The below toy example (based on the Python API docs):
import numpy as np
from cntk.metrics import classification_error
predictions = np.asarray([[1., 2., 3., 4.],[1., 2., 3., 4.],[1., 2., 3., 4.]], dtype=np.float32)
labels = np.asarray([[0., 0., 0., 1.],[0., 0., 0., 1.],[0., 0., 1., 0.]], dtype=np.float32)
classification_error(predictions, labels).eval()
yields the following result:
array([[ 0., 0., 1.],
[ 0., 0., 1.],
[ 0., 0., 1.]], dtype=float32)
Is there a way I can obtain a vector rather than a square matrix which appears inefficient given I would like to process a large batch?
I've tried using the axis
keyword when calling classification_error()

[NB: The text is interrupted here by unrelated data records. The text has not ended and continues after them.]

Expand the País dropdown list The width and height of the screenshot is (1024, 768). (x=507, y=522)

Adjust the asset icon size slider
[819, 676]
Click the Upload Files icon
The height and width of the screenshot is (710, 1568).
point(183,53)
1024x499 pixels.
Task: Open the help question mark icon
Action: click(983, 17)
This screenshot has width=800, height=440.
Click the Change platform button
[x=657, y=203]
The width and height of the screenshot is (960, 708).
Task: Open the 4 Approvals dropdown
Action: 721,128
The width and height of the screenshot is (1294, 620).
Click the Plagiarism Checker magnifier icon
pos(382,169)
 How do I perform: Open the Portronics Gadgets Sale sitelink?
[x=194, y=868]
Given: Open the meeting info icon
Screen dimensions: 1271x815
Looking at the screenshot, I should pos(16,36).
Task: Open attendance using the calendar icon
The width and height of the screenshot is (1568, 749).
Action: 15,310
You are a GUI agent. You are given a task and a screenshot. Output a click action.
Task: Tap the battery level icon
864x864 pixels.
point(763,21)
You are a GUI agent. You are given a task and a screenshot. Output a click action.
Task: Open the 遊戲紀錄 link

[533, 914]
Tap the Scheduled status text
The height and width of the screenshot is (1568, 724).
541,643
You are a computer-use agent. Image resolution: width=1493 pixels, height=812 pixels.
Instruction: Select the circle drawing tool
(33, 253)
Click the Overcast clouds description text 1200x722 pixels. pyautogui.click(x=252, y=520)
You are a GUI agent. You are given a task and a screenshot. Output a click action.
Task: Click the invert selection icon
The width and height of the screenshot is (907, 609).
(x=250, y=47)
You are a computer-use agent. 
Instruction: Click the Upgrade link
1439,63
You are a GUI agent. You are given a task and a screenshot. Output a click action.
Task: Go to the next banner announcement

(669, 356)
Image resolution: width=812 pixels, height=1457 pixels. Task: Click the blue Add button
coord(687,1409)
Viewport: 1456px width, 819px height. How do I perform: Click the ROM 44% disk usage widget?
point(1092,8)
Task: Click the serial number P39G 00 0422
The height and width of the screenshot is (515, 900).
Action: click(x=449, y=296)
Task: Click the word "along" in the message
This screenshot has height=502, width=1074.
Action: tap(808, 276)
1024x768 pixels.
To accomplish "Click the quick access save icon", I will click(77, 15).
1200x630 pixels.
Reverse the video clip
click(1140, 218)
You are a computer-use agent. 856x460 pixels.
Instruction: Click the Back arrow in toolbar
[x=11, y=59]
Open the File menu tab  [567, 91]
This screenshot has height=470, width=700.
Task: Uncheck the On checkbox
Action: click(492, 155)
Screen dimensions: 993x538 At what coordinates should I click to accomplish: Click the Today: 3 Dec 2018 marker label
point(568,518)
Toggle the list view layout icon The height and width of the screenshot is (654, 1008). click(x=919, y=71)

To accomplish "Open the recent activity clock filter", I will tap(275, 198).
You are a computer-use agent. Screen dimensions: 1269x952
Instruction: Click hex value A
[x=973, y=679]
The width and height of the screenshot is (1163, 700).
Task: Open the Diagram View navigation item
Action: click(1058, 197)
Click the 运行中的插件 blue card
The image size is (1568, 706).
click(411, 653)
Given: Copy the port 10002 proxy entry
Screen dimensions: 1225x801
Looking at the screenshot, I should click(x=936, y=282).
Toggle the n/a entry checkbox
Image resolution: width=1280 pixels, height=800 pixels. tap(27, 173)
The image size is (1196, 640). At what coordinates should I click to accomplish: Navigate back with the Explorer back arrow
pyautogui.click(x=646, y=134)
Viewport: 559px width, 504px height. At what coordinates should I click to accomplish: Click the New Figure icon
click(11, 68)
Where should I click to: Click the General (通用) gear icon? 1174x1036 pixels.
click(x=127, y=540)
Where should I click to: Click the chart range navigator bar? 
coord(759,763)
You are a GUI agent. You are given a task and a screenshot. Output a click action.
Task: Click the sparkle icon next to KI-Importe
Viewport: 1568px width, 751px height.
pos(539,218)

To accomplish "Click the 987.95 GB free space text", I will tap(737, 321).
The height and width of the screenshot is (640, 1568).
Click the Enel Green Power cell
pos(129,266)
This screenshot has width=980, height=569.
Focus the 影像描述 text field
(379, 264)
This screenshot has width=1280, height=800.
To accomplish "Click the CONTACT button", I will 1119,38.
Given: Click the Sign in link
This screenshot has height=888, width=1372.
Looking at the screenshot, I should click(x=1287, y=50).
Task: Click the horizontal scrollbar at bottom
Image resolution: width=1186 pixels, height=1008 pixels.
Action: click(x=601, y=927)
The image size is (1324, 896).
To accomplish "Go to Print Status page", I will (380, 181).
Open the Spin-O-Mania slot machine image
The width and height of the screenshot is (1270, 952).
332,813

, but whether I set axis=0
or axis=1
I get an empty result.
This happens because CNTK is trying to be user-friendly and ends up being confused about the types :-) You can tell because the classification error is not even correct.
If you add a little bit of typing information it gets the semantics right.
p = C.input(4)
y = C.input(4)
classification_error(p, y).eval({p:predictions, y:labels})
array([[ 0.],
[ 0.],
[ 1.]], dtype=float32)
We will work on a fix that will prevent the confusion.